I wrote something I would like to discuss with you and get your opinions.
Here is a rough draft:
Most of us have used the great RAID calculators from WintelGuy. RAID Reliability Calculator - WintelGuy.com
But in the reliability calculator, there is one thing missing from the equation. The calculator assumes drive failures based on MTBF. While this isn’t wrong, it is missing some real world variables. We will get into that later.
For now, let us look, at the calculated probability of data loss. I tried to fill it with variables that represent home lab users.
Mission time 10 years. Drive capacity 16TB. 160MB/s. MTBF conservative real world. Time to replace 48h. Rebuild rate 80% for mirror, 50% for RAIDZ2. I assume we use 8 drives.
Now let’s compare the calculated risk of data loss for an 8-wide RAIDZ2 and four striped mirrors.
mirror | RAIDZ2 | |
---|---|---|
1y | 0.0086704138805684 | 0.0000406224288297 |
5y | 0.0426067985030293 | 0.0002030956430019 |
10y | 0.0833982577273807 | 0.0004061500381636 |
According to this calculator, over 10 years, we have a 205x times higher chance of losing data in the mirror than in RAIDZ2. And some of you will argue, that you feel more comfortable with RAIDZ2 since any given two drives can fail. While for the mirror, two drives in the same vdev could bring down your pool.
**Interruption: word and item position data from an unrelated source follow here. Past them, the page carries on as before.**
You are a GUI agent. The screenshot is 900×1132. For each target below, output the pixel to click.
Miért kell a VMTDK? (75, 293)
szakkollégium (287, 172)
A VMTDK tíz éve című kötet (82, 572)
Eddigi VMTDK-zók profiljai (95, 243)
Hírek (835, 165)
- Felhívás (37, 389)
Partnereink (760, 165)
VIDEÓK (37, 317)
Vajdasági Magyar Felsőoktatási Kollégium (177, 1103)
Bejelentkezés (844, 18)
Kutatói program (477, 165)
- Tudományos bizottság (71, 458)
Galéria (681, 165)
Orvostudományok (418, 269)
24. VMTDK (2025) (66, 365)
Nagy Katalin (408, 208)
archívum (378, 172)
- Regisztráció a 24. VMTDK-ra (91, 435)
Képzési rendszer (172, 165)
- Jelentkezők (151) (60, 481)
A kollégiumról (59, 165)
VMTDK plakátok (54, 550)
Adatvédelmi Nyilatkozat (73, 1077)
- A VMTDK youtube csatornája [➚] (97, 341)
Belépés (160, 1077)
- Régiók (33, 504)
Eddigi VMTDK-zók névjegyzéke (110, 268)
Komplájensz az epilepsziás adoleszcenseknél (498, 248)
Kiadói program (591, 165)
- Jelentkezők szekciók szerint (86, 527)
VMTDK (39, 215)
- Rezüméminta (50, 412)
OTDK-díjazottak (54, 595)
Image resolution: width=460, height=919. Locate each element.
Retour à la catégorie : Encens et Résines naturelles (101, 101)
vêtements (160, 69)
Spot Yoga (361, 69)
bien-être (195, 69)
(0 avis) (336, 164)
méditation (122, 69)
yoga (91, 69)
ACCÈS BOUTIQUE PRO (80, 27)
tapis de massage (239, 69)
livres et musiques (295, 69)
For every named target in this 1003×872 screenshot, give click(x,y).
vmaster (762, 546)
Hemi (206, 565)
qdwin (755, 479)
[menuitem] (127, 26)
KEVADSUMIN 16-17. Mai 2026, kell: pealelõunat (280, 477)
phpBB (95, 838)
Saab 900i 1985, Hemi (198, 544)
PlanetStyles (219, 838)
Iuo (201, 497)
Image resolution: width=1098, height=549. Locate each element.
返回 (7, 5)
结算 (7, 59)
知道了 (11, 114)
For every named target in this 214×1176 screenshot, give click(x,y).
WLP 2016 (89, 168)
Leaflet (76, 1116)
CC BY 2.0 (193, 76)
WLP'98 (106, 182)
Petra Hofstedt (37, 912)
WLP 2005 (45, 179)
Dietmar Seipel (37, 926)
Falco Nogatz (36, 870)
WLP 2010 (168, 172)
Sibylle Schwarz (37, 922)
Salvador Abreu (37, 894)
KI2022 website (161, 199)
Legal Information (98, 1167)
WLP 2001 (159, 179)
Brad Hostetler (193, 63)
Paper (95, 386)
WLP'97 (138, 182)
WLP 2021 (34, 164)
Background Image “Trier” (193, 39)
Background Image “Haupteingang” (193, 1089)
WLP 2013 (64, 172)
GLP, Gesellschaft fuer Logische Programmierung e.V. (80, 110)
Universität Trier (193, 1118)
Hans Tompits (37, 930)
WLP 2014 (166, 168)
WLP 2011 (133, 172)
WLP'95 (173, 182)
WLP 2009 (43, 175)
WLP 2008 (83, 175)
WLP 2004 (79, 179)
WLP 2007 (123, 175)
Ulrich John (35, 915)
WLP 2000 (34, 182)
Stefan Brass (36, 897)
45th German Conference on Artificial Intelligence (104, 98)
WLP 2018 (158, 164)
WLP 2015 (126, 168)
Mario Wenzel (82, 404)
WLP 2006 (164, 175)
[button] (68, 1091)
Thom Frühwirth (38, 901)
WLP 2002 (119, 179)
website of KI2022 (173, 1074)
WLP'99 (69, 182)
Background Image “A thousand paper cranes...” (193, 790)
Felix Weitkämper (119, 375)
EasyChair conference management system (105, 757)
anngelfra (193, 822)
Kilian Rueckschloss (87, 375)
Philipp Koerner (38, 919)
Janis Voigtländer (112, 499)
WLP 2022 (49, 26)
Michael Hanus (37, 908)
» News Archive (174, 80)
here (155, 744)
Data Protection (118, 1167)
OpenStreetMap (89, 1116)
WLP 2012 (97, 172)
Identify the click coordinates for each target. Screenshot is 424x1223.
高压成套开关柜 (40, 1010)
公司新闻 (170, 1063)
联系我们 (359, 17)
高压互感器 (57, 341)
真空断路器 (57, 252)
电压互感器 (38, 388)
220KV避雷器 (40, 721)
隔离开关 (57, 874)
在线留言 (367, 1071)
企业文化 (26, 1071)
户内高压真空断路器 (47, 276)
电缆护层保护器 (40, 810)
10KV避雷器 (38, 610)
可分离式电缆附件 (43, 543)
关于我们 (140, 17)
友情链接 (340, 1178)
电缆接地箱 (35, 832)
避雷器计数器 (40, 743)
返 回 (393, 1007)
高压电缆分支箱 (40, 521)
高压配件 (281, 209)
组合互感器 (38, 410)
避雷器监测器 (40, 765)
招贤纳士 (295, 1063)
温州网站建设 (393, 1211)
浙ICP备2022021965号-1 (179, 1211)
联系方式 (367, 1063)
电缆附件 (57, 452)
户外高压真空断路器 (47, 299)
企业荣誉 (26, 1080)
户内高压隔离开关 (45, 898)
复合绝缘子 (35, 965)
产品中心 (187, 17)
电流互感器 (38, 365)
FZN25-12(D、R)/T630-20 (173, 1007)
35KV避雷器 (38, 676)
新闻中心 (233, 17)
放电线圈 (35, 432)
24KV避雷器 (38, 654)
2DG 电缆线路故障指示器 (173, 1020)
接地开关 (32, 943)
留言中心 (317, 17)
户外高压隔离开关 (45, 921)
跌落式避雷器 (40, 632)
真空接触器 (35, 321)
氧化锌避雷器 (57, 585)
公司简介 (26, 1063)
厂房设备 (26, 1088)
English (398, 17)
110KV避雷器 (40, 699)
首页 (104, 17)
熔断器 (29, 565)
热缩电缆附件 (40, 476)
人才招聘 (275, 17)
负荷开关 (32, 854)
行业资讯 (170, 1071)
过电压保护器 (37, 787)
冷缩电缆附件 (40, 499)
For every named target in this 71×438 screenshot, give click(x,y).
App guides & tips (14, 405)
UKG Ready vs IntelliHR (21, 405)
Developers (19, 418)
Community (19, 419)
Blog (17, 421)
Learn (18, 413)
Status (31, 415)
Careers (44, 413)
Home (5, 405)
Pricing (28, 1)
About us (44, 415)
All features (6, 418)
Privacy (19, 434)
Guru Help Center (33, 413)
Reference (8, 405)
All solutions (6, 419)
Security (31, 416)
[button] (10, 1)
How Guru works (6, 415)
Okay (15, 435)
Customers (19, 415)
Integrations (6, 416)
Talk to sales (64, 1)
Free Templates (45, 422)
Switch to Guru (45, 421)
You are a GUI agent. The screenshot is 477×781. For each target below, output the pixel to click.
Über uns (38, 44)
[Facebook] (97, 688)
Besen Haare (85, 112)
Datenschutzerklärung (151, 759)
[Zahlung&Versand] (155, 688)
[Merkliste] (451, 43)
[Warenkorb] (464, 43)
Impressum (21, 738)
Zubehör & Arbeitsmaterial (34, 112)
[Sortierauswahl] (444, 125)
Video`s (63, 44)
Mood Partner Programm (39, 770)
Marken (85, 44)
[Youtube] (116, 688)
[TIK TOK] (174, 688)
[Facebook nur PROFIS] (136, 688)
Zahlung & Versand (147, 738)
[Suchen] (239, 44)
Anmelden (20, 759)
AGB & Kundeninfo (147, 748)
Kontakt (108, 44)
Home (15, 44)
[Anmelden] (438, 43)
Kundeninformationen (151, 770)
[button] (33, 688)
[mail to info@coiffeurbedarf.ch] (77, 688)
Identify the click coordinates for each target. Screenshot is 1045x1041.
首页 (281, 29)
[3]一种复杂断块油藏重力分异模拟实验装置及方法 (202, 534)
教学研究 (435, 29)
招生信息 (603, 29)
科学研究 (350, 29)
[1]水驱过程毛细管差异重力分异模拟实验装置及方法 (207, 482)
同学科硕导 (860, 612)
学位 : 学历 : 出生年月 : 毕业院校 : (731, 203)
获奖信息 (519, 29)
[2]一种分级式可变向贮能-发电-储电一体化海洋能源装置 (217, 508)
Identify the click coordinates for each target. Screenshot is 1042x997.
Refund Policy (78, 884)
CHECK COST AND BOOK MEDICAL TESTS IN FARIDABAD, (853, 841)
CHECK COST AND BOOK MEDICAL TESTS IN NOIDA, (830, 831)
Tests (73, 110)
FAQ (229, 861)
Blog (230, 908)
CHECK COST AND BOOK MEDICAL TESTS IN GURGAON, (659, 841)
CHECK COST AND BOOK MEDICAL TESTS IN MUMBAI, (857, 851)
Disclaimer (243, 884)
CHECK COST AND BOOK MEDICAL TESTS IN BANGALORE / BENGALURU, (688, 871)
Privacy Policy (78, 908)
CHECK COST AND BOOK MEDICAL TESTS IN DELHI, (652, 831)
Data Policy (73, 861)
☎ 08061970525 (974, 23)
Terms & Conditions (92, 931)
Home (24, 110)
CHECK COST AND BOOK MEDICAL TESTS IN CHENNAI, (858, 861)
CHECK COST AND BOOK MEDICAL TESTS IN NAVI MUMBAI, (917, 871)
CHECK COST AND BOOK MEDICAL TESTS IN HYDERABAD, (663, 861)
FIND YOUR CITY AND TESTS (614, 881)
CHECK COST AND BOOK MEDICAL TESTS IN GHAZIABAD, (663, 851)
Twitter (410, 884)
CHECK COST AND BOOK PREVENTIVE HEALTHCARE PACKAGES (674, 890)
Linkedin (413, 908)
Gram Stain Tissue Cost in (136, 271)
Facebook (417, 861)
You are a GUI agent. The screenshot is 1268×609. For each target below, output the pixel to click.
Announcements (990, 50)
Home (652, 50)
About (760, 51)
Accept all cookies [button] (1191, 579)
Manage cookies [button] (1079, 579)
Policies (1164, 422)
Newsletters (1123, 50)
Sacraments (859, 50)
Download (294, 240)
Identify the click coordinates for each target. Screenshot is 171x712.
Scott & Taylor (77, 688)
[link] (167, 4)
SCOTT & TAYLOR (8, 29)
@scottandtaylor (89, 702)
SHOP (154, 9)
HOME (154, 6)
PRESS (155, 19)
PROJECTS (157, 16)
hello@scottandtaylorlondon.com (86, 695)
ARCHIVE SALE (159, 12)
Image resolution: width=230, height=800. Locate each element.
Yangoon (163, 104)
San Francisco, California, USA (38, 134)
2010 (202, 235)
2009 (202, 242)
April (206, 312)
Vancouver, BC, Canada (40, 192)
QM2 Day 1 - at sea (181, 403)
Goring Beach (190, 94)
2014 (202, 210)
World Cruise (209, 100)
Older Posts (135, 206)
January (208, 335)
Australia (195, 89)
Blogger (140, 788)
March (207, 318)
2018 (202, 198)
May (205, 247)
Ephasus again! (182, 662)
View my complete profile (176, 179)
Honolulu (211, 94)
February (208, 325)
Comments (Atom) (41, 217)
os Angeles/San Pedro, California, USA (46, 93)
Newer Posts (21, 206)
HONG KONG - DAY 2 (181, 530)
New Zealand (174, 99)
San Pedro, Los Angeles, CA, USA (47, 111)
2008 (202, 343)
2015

But the calculator has one big flaw. It calculates the chances of drives failing by MTBF. But that is not close to the real world for two reasons.
1: Not all drives are created equal. You could have a bad batch, maybe because of hardware problems, maybe because of firmware issues. Even if you do not have a bad batch but just two different drive vendors, the MTBF is not the same for every drive, but it is in the calculator.
2: The drive’s annual failure rate is not static. It will probably be the bathtub curve. So in the beginning, the annual failure rate will be slightly higher, while after 5y the annual failure rate will drastically increase due to wearout. The calculator is static.
With these two points in mind, let’s revisit our scenario. We buy new drives for our new NAS. We buy four Seagate drives and four WD drives. We build mirrors with one of them in each. For RAIDZ2 it is still one vdev. The Seagate batch we bought has a horrible firmware error. All four of them die after one year. This happens within days or during a resilver. For RAIDZ2 the pool is lost since we lost four drives. For the mirror everything is fine.
In another scenario, the Seagate drives are fine, but the WDs have some issues. 8 years from now, they are extremely old. Maybe the helium in the HDD goes bad or the read heads, or the motor. Since you don’t have a hot-swap, you need to shut down the system and put an additional spin-up on them. The resilver also puts an additional load on them. For whatever reason, three of the WDs fail. For RAIDZ2 the pool is lost since we lost three drives. For the mirror everything is fine.
I know I don’t have any real hard evidence numbers to compare that with the calculator. It is to show that the calculator has its blindspots and is not able to model all variables of a real-world system.